Summary
In Fulco, supra, this Court synthesized into a framework of analysis the various rules which had been judicially formulated over the years in change of custody cases.
Summary of this case from Bordelon v. BordelonOpinion
No. 51367.
November 8, 1971. Rehearing Denied December 13, 1971.
Love, Rigby, Dehan Love, Kenneth Rigby, Shreveport, for plaintiff-appellee-relator.
Skeels, Baker Coleman, Shreveport, Joe J. Tritico, Lake Charles, for defendant-appellant-respondent.
On Writ of Certiorari of Review to the Court of Appeal, Second Circuit, State of Louisiana.
The issue before us is whether the trial court abused its discretion in continuing custody of three young children in their mother. The parents are judicially separated. The father contends that the mother is morally unfit to retain custody.
The court of appeal had reversed the trial court and had granted the husband custody. 245 So.2d 461 (La.App. 2d Cir. 1971). We granted certiorari. 258 La. 585, 247 So.2d 397 (1971).
The mother had been awarded custody of the children (two girls, aged 9, and one boy, aged 8) when she and her husband were judicially separated on June 18, 1969. More than a year later, on August 6, 1970, the father filed this rule to change the custody of the children from his wife to himself.
As more fully set forth in the court of appeal's opinion, the evidence at the custody proceeding shows:
After the judicial separation, the mother, Mrs. Fulco, met a local dentist, and they began going out together in the summer of 1969. He was a married man with two children; he subsequently separated from his wife in December of 1969.
The doctor frequented the home of Mrs. Fulco, often staying until eleven or twelve at night. On at least one occasion, he stayed overnight. On at least two weekends, Mrs. Fulco was out of town with the dentist.

Collected data
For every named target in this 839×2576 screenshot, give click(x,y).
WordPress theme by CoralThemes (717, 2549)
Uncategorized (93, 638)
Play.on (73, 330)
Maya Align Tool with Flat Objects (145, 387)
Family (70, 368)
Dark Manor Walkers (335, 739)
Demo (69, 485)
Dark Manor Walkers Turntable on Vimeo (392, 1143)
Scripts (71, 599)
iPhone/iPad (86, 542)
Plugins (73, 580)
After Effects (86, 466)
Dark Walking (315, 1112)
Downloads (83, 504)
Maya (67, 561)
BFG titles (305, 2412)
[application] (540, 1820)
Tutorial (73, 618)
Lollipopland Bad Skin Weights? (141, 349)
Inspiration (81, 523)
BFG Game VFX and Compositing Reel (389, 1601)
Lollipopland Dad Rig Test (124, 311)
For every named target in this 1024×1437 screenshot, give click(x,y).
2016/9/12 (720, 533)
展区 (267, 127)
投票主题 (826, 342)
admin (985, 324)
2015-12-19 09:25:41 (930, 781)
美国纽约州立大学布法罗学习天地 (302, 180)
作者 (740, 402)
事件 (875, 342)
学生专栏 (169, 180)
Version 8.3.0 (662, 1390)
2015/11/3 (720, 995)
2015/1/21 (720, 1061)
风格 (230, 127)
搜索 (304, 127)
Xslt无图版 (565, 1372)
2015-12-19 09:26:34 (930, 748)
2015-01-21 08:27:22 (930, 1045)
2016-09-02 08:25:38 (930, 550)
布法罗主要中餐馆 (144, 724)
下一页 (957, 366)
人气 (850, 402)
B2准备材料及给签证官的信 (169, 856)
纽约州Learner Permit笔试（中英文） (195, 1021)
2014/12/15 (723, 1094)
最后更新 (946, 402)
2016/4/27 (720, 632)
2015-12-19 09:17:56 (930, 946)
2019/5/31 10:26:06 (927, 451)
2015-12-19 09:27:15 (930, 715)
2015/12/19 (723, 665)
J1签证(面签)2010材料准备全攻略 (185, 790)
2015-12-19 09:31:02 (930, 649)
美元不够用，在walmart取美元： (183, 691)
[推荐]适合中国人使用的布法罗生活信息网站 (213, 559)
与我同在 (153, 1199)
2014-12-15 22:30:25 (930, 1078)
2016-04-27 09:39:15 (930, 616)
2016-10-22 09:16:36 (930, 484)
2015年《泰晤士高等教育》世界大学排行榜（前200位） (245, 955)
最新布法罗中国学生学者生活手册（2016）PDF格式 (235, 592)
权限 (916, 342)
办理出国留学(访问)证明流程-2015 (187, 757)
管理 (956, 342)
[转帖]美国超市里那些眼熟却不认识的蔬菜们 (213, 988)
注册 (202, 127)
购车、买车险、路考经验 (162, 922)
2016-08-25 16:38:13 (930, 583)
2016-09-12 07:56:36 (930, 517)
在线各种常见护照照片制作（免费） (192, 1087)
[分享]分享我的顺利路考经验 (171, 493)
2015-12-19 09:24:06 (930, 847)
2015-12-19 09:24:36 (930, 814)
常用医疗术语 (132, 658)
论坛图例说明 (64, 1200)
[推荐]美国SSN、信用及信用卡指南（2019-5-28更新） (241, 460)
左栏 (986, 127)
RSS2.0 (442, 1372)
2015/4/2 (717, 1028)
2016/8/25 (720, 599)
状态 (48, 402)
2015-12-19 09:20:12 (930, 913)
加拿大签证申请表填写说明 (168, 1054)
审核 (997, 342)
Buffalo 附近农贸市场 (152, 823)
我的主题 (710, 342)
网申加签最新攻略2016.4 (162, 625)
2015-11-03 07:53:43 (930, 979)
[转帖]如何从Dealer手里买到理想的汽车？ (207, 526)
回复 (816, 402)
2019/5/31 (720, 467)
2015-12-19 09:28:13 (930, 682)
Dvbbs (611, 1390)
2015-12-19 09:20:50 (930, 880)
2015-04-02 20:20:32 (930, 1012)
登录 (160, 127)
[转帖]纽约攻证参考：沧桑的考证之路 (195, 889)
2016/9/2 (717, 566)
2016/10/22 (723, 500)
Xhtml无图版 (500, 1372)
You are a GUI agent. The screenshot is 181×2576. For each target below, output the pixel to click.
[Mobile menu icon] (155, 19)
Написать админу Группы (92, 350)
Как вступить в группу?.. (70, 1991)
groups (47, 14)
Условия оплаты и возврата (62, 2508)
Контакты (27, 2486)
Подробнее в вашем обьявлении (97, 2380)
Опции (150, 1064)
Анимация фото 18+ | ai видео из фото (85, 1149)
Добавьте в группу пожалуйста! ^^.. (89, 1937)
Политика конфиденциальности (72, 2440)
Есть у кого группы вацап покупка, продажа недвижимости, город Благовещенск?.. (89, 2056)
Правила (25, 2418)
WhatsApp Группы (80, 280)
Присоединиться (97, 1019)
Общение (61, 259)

- [Exercise requirements]:
a. In the custody opinion, on what date did the father file the rule to change custody of the children?
b. Write the next part of the custody opinion, picking up after its last sentence.
The records are a separate set of material, unrelated to the custody opinion.

- [Written answers]:
a. August 6, 1970.

b.
After her husband filed the present rule to change the custody of the children (citing the above conduct as cause), Mrs. Fulco and her children moved in with her parents in another part of town. There is no evidence of immoral conduct since the move, although Mrs. Fulco admits that she continues to see the dentist. There are indications in the evidence that she hopes to marry him when both divorces are final.
The trial judge summarized the evidence of the four-day hearing, and he stated his reasons for continuing the custody of the mother. His thoughtful opinion shows that the trial court reached this conclusion on the basis of the legal principles to be cited below.
The trial judge felt that Mrs. Fulco's conduct had been such as to justify a change of the custody at the time of the probable adultery of July 24, 1970. However, he pointed out that, since then, Mrs. Fulco had moved in with her mother, a better environment, without present cause shown for continued complaint of immorality. Should such subsequent open immorality be shown, he indicated his intention to change the custody.
The trial judge emphasized that his judgment was founded upon what he believed to be the best interest of the three young children of the marriage.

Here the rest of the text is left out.